Em outro trecho, o projeto prevê como golpe de estado “tentar, o funcionário público civil ou militar, depor o governo constituído ou impedir o funcionamento das instituições constitucionais”. Neste caso, a punição prevista é de quatro a 12 anos de detenção. 

Na avaliação do advogado Cristiano Maronna, “a criminalização expressa do golpe de estado tem um sentido didático”. “A LSN é a expressão da doutrina da segurança nacional, uma doutrina autoritária de um período autoritário. A inspiração da proposta do Reale é outra, concebida em defesa da democracia, enquanto a LSN foi concebida em defesa da ditadura”, afirmou ele, que é diretor da Plataforma Justa. 

Para o deputado Fabio Trad (PSD-MS), ex-presidente da seccional da Ordem dos Advogados do Brasil (OAB) no seu Estado, no entanto, ameaças de rompimento democrático – como Bolsonaro já chegou a sugerir – não seriam enquadradas na nova legislação.

“Este tipo penal exige condutas que não deixem dúvida a respeito da intenção antidemocrática. Há de haver nítida conotação golpista”, afirmou Trad.

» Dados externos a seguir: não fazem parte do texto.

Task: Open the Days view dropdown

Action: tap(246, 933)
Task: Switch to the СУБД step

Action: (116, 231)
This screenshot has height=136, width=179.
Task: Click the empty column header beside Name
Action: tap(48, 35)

STF. Embora ministros do Supremo critiquem a atual legislação, a LSN já foi utilizada não só pelo governo Bolsonaro, mas também pela própria Corte. A regra serviu, por exemplo, para fundamentar a prisão do deputado bolsonarista Daniel Silveira (PSL-RJ), após o parlamentar gravar um vídeo com ameaças e insultos a magistrados e fazer apologia ao Ato Institucional número 5 (AI-5), o instrumento mais duro de repressão do governo militar. 

A LSN também foi usada para fechar o cerco à militância digital bolsonarista em outro inquérito que atormenta o Planalto: o dos atos antidemocráticos. “Qualquer atentado à democracia afronta a Constituição e a Lei de Segurança Nacional”, escreveu Augusto Aras, ao solicitar a abertura de investigação sobre a organização e o financiamento das manifestações que pediam intervenção militar e o fechamento do Congresso e do STF.

A lei serviu, ainda, para a Polícia Civil do Rio intimar o youtuber Felipe Neto (após o influenciador digital chamar Bolsonaro de “genocida”) e para o Ministério da Justiça pedir a investigação da publicação de uma charge na qual Bolsonaro aparece transformando a cruz vermelha (símbolo de hospitais) na suástica nazista. O Ministério da Justiça também solicitou abertura de inquérito contra o colunista Hélio Schwartsman por ele ter escrito artigo no jornal Folha de S.Paulo intitulado “Por que torço para que Bolsonaro morra”.